• [WORK TO COMPLETE] Render the lines starting at the line containing "Viewport: 1253px width, 705px" and ending at the line containing "Action: coord(600,306)" as a JSON list of strings, one string per line, with blank lines omitted. Leave the pictures out.

• [SUPPLIED DATA]
──────────────────────────────
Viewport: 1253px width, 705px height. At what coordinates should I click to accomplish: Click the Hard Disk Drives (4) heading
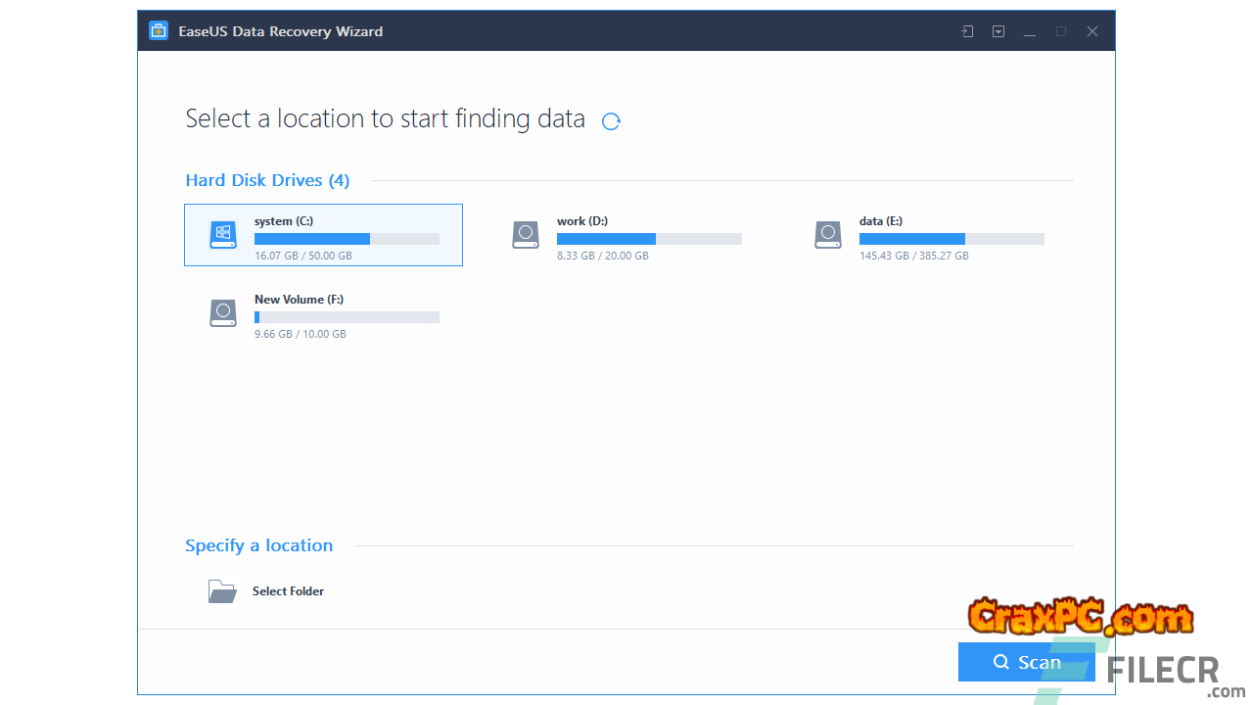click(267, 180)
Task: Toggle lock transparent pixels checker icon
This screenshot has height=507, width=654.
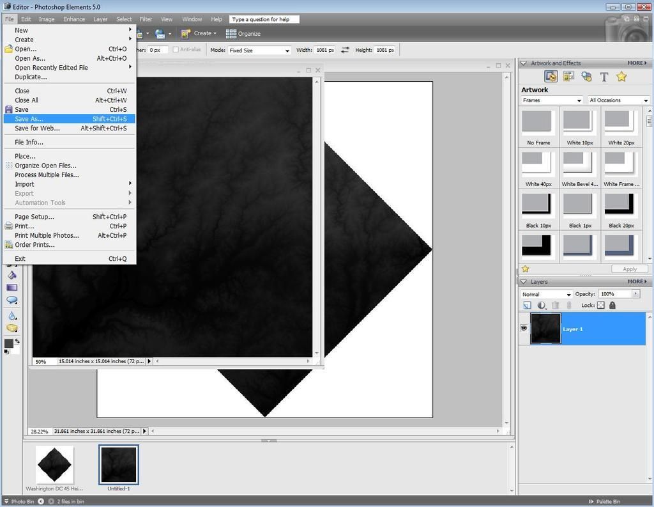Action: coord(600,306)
──────────────────────────────
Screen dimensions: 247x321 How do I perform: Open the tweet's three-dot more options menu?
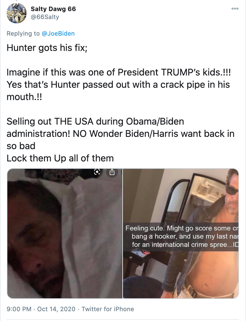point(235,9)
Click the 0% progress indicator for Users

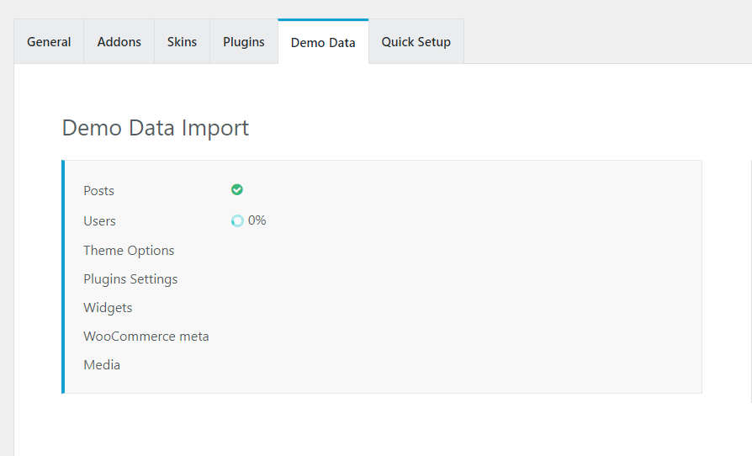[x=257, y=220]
──────────────────────────────
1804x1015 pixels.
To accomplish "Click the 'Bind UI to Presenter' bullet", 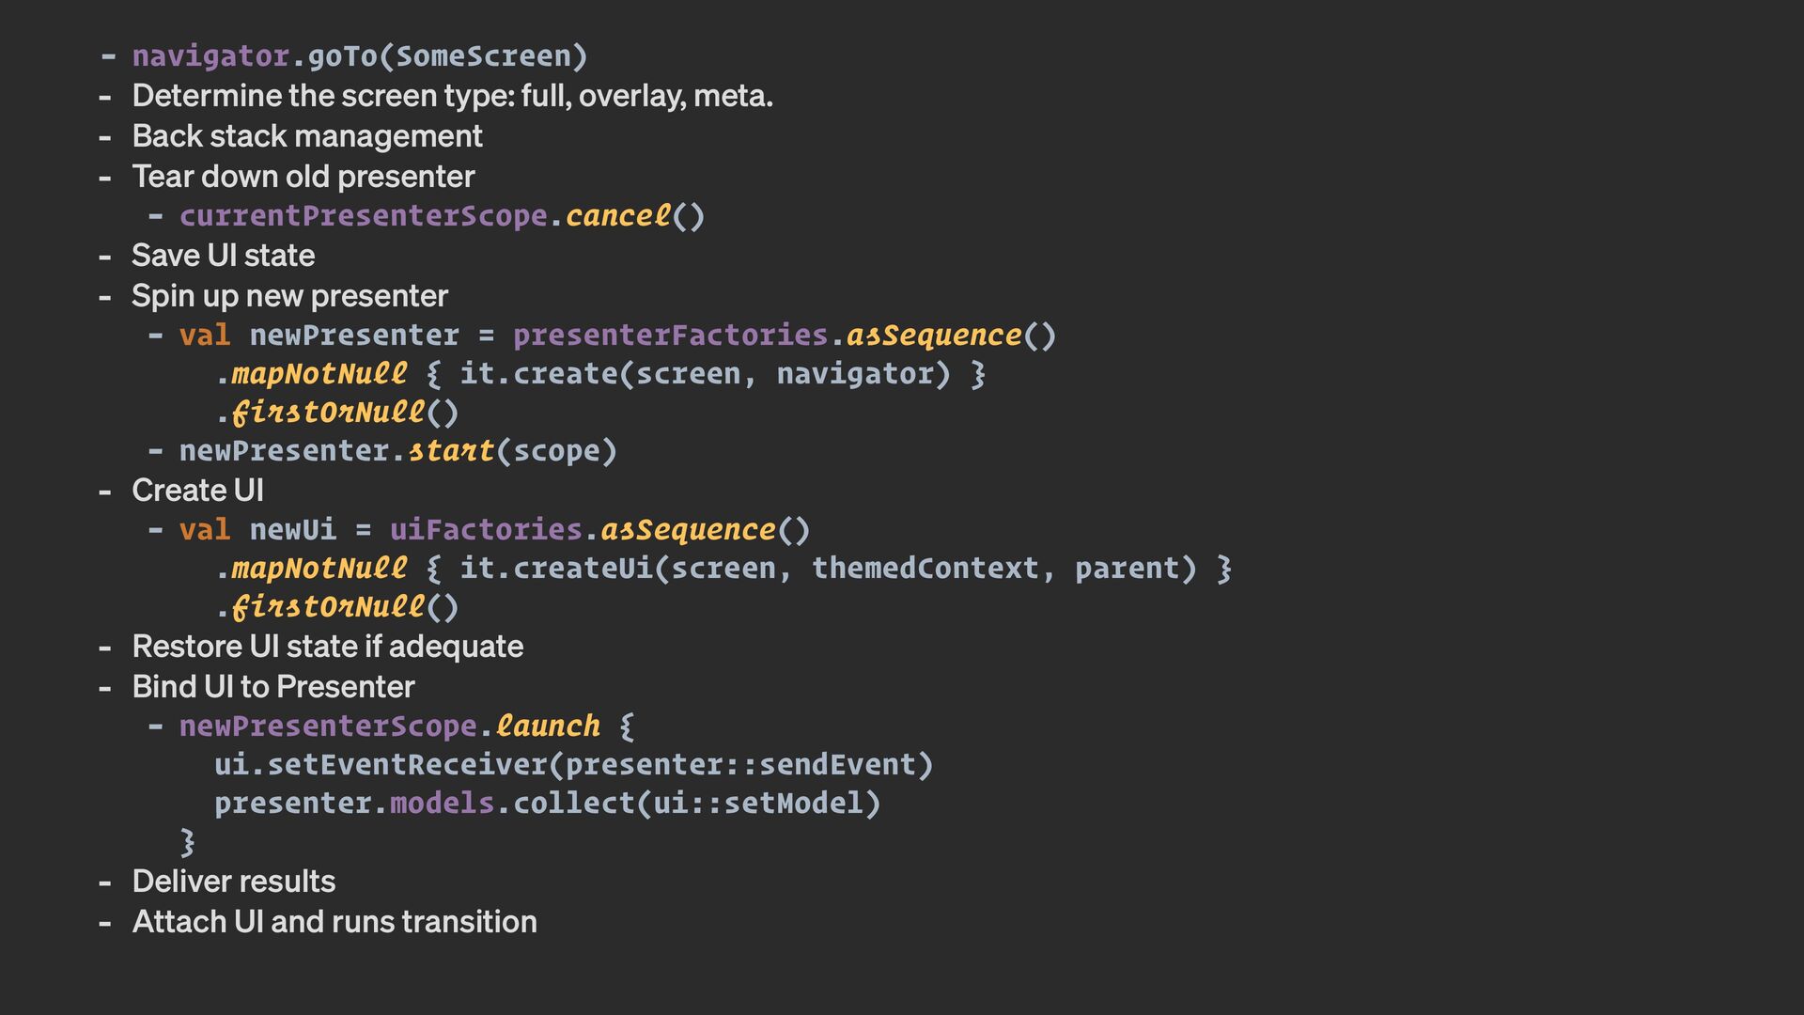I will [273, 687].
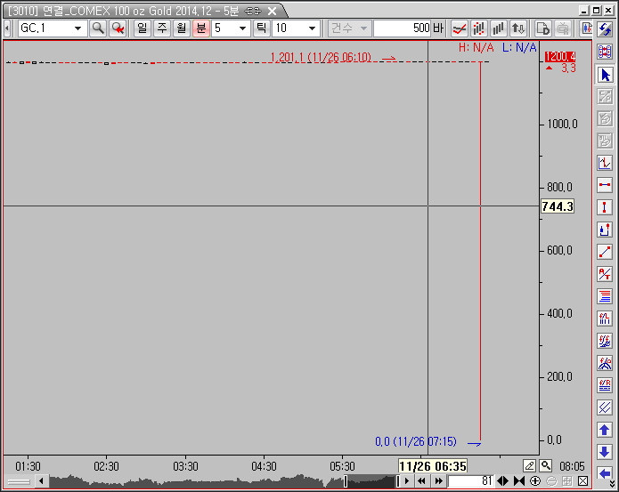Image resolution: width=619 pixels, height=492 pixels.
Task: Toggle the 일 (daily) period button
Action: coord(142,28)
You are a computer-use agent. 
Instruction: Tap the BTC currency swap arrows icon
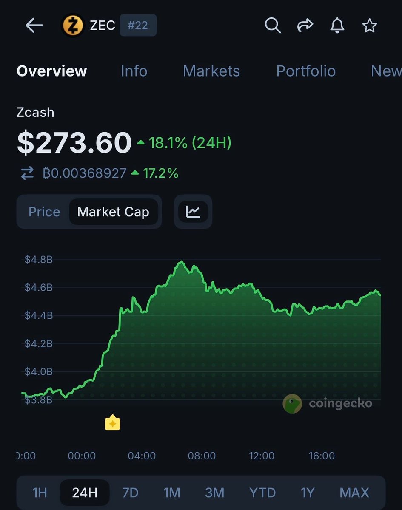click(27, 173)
──────────────────────────────
• [COMPLETE ANSWER]
[
  "Viewport: 1253px width, 705px height. At what coordinates should I click to accomplish: Click the Hard Disk Drives (4) heading",
  "click(267, 180)",
  "Task: Toggle lock transparent pixels checker icon",
  "This screenshot has height=507, width=654.",
  "Action: coord(600,306)"
]